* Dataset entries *
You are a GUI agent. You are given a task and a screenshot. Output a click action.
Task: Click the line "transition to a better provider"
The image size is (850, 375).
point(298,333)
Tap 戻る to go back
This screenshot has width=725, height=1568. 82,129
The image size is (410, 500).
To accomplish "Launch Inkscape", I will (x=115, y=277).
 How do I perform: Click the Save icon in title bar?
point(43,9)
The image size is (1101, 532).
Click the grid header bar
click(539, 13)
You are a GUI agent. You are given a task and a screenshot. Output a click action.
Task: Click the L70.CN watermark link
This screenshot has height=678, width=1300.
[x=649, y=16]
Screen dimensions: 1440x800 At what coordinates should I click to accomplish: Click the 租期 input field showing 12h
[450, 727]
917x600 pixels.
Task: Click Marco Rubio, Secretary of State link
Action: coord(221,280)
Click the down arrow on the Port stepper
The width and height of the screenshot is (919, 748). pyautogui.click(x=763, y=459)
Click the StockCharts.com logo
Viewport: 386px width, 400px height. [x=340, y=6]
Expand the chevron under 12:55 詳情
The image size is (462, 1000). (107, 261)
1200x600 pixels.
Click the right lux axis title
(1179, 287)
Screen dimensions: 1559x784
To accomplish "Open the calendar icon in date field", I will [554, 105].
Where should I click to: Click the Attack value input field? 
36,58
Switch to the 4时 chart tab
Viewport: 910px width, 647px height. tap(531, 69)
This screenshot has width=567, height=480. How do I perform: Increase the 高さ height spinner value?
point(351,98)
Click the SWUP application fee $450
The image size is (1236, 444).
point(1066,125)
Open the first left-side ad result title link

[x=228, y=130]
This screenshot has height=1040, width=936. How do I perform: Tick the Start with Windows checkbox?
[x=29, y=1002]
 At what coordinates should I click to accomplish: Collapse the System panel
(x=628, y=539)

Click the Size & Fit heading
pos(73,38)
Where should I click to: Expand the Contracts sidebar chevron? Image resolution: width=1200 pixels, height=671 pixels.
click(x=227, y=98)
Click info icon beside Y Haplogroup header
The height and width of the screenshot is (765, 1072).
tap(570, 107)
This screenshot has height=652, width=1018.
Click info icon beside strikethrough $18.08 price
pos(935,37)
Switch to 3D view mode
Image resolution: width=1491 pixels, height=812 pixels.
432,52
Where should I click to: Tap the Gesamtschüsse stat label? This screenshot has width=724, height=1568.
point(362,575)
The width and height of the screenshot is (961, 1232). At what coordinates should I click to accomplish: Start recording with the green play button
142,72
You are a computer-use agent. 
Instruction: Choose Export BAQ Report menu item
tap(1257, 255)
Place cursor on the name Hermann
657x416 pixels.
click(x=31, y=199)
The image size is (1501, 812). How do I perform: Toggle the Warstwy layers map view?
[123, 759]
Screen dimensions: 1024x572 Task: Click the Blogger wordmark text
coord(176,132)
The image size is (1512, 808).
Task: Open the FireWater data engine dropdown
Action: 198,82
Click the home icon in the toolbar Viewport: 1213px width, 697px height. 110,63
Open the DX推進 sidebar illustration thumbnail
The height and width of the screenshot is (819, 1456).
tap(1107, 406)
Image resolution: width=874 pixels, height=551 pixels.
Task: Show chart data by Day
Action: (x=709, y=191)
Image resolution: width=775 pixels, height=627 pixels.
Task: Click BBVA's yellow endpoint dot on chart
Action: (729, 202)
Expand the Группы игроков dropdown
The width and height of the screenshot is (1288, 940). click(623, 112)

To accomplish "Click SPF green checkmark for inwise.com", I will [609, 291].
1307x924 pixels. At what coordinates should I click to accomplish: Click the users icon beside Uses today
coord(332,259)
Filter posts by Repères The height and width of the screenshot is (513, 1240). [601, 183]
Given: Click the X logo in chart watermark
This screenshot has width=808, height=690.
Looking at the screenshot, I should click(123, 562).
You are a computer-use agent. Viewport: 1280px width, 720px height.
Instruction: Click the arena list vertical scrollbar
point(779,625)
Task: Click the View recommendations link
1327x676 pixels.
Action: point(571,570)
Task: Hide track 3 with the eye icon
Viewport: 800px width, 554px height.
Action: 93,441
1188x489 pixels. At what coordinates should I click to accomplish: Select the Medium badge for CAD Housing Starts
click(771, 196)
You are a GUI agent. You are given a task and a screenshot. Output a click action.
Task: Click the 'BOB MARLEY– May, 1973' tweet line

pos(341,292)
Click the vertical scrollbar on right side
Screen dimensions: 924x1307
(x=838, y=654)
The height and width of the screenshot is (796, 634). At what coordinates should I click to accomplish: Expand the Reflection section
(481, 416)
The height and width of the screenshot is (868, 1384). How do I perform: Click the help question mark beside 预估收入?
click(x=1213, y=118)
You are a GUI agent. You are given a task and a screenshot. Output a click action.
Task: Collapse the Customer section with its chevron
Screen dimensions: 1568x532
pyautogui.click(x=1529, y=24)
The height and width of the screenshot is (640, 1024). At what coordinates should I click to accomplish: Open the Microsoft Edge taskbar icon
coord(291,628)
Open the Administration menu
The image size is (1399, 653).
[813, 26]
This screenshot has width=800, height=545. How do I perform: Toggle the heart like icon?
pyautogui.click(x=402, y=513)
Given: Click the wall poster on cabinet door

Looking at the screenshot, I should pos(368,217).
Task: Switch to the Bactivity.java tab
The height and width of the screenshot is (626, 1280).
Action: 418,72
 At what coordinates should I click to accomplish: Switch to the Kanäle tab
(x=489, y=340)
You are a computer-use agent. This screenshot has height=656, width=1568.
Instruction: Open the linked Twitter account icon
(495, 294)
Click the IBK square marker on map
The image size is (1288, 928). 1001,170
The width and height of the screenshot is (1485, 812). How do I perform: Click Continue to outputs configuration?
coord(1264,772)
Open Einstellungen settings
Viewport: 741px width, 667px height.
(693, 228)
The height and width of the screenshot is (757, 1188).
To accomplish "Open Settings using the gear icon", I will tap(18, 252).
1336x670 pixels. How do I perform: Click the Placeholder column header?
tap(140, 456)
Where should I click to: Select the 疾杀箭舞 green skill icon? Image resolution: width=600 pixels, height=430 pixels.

* Required action *
Please return all lines from the records that hold the word "will".

* Result for this exercise *
To accomplish "Launch Inkscape", I will (x=115, y=277).
To accomplish "Open the calendar icon in date field", I will [554, 105].
To accomplish "Click SPF green checkmark for inwise.com", I will [609, 291].
To accomplish "Open Settings using the gear icon", I will tap(18, 252).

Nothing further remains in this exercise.